Sibongile Mani, a South African student, found herself in an unexpected situation when nearly $1 million was mistakenly deposited into her account instead of her usual government grant. Rather than reporting the error, Mani went on a spending spree, buying expensive liquors, designer clothes, and throwing lavish parties for friends. After spending around $40,000 of the money, her actions were discovered when she left a bank receipt showing her hefty balance.
Mani was arrested in 2017 and charged with fraud and theft. In 2022, she was sentenced to five years in prison, though this was later suspended in 2023, with the condition that she commit no further fraud or theft. Despite her spending, she was not required to pay back the money she used. Mani was ordered to complete community service and undergo counseling as part of her sentence.
Her case highlights the risks of spending mistakenly deposited funds, as financial experts warn against such actions.
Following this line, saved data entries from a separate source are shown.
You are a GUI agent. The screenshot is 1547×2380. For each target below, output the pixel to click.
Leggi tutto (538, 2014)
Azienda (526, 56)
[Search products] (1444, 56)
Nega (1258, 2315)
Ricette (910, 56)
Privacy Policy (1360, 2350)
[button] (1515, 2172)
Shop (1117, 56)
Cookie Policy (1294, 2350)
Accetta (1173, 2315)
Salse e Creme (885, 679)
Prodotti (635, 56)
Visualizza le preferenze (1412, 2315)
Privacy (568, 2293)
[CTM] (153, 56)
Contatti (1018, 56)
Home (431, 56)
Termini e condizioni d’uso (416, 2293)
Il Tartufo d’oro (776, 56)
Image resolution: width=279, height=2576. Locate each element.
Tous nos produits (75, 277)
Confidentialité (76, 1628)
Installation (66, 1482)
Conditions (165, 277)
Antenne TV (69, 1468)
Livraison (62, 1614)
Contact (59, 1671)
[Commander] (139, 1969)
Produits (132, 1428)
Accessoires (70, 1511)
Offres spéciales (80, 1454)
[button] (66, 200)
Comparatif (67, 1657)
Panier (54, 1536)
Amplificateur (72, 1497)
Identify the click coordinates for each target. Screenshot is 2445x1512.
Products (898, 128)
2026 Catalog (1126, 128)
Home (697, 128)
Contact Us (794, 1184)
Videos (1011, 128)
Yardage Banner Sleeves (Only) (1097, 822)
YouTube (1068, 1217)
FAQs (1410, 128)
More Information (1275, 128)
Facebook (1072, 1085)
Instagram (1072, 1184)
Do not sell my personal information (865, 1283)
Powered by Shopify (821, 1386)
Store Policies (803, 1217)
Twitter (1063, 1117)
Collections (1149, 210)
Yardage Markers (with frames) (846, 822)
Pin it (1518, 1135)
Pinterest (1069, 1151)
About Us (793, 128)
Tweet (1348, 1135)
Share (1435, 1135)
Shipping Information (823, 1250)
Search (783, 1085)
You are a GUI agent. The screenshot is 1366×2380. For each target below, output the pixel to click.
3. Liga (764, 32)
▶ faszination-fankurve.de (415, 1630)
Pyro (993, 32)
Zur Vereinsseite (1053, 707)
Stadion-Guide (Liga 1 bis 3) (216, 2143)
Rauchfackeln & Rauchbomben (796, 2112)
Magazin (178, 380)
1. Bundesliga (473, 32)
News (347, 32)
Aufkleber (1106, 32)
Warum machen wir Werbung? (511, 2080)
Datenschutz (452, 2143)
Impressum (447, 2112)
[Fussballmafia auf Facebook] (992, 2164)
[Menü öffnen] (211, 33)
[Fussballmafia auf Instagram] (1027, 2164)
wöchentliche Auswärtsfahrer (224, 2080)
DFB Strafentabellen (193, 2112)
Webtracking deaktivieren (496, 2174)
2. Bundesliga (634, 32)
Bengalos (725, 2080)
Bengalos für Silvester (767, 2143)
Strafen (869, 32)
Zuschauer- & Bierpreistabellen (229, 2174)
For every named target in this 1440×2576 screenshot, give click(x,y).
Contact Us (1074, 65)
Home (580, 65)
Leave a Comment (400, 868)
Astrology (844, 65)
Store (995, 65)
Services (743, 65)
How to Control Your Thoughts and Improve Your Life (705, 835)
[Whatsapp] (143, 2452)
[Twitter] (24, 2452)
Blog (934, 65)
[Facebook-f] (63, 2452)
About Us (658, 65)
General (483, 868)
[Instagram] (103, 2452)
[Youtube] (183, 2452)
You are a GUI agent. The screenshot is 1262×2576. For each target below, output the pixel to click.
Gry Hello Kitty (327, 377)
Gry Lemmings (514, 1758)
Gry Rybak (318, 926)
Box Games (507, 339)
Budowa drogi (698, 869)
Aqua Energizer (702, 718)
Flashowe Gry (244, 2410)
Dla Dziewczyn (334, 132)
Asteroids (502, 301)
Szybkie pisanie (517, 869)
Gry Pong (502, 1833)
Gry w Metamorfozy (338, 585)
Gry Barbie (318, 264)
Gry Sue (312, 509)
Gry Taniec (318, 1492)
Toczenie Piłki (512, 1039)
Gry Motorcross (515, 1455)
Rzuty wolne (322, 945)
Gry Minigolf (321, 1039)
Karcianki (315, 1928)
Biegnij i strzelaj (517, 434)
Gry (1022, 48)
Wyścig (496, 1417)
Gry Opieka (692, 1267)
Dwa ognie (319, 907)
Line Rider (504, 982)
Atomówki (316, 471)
One advisor stressed the importance of immediately notifying the bank in such situations, as the money could be linked to fraud, potentially implicating the account holder. The incident serves as a cautionary tale about the consequences of misusing unexpected wealth.
Mani’s story has drawn attention to the potential legal ramifications of receiving and using funds accidentally deposited into personal accounts. Financial advisors strongly recommend returning such money to avoid severe penalties or accusations of fraud.